HYDERABAD: It is nearly a month since a 8.1 magnitude earthquake hit Nepal. Though none can share the pain of those who lost their near and dear ones, their property and livestock, people from all over the world pitched in to do their bit. Owne among them is city-based Dr Aakriti Gogireddy, who recently completed her MBBS from Kamineni Institute of Medical Sciences.
Describing the situation there, she says that people in Kathmandu are not as affected as those in other parts of the country. “Most people have multiple fractures or dislocated bones caused by heavy objects falling on them. However, the Napalese population is at risk of another catastrophe caused by malaria and dengue. Poor sanitation, crumbling infrastructure and even crevices and pools of water on the ground make perfect breeding ground for mosquitoes,” she explains.

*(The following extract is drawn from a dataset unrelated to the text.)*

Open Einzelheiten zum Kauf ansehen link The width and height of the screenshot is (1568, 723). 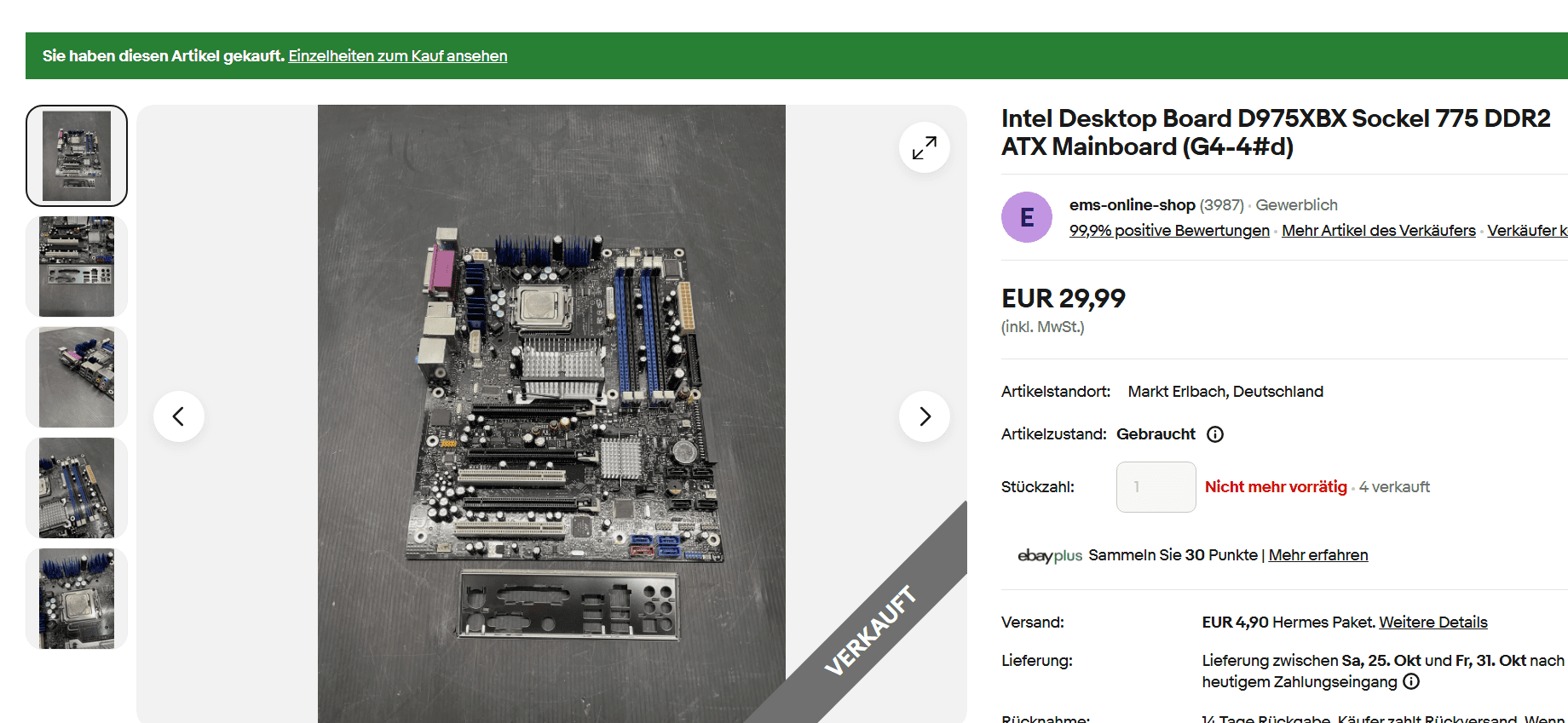398,56
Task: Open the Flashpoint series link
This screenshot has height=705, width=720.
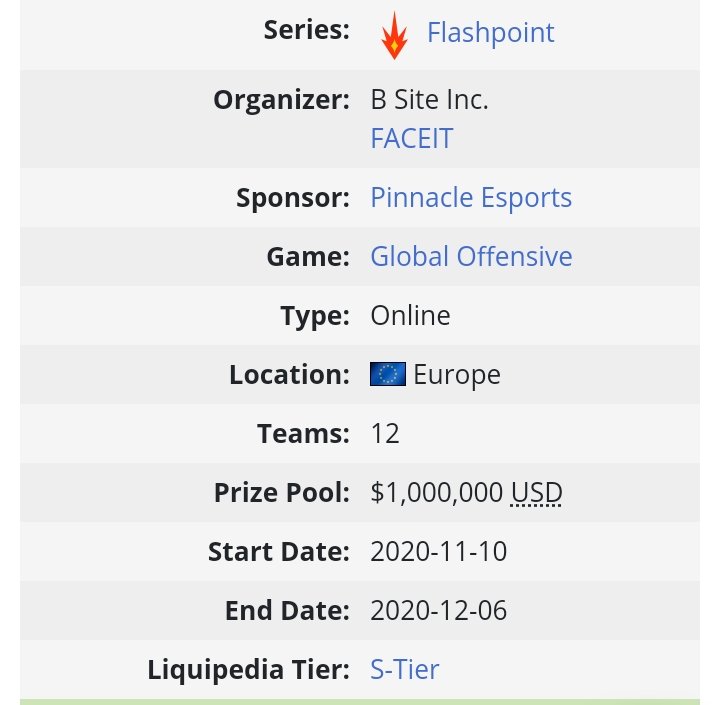Action: click(x=490, y=33)
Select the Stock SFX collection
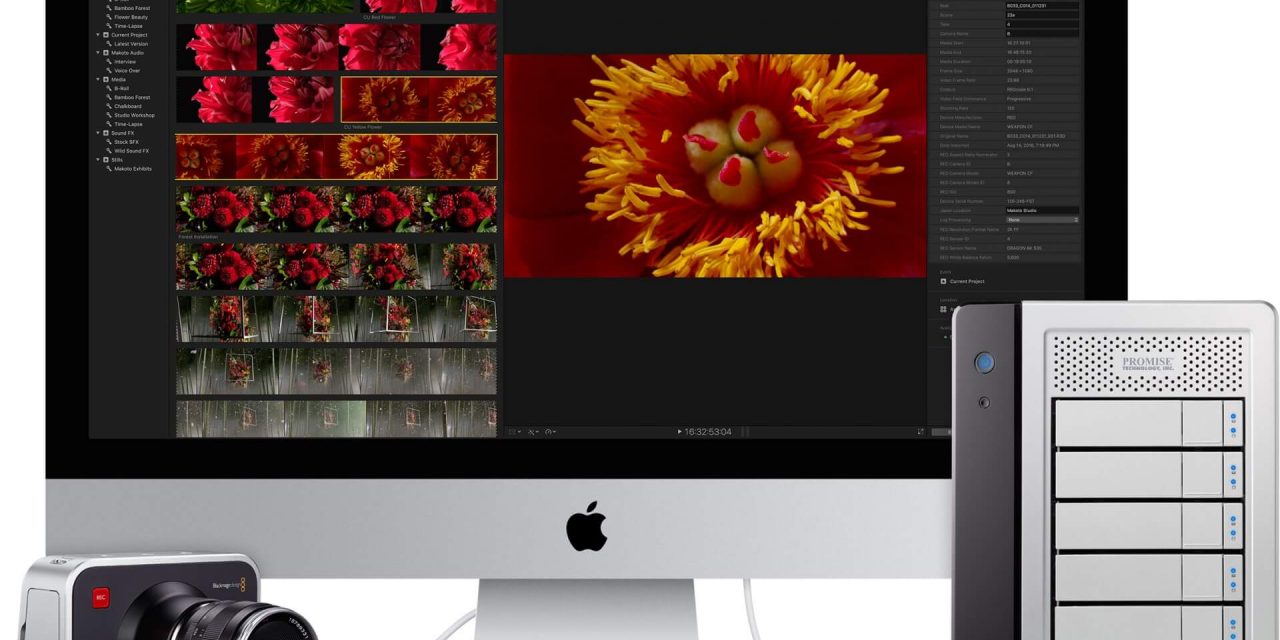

Aakriti was accompanied by two other doctor friends – Yashwant Sonnathi from KIMS and Vishistha B, a physiotherapist from NIMS.
The trio reached Kathmandu on May 7. Amidst the landslides and the frequent tremors they travelled though places like Lamosangu, Banseri, Belapi, Zambu, Sindhupal Chowk.
“While rescue operations were going on smoothly in Kathmandu due to the presence of a hospital, we were shocked to find that other places did not even have functional Primary Healthcare Centres. There were people with severe fractures and dislocations, who required advanced medical care. But they were left to their fate,” Aakriti shares. The worst affected area she says is Sindhupal Chowk.
The young medico also realised that traumatised people not only needed medical aid but also emotional support. “Apart from providing them treatment, we also spent a lot of time talking to people, who poured their hearts out about the loss of their belongings and their kin,” she says
So what saved Kathmandu from being affected like other areas? Aakrtiti says, “Being an earthquake-prone country, newly-constructed houses in the capital were made quake resistant. This saved a lot of buildings from turning into rubble.” However, only rich can afford such houses, she adds.
Speaking about the safety measures they took before they left for the rescue operation Aakriti says, “While Curofy, a doctors’ association, gave us the opportunity to visit Nepal, all arrangement for the trip was made by All World Gayatri Pariwar, Haridwar. We just had to carry our stethoscope and apron.” Armed with their equipment and a firm will, the trio provided treatment to around 400 people daily on their week-long trip.
The rescue operation, however, was not easy for the doctors. “Though initially we commuted in ambulance, with roads were blocked due to landslides, we had to trek to reach villages and set up camps,” she recalls and adds that carrying the stock of medicines along was no mean feat.
The catastrophe may have snatched a lot from the Nepalese, it has failed to dent their humaneness. Aakriti recalls how despite living in roadside tents and having little to eat, they shared and ate.
“No rescue team will think about them after a year. But I have promised myself that I will visit the country again,” says an emotional Aakriti.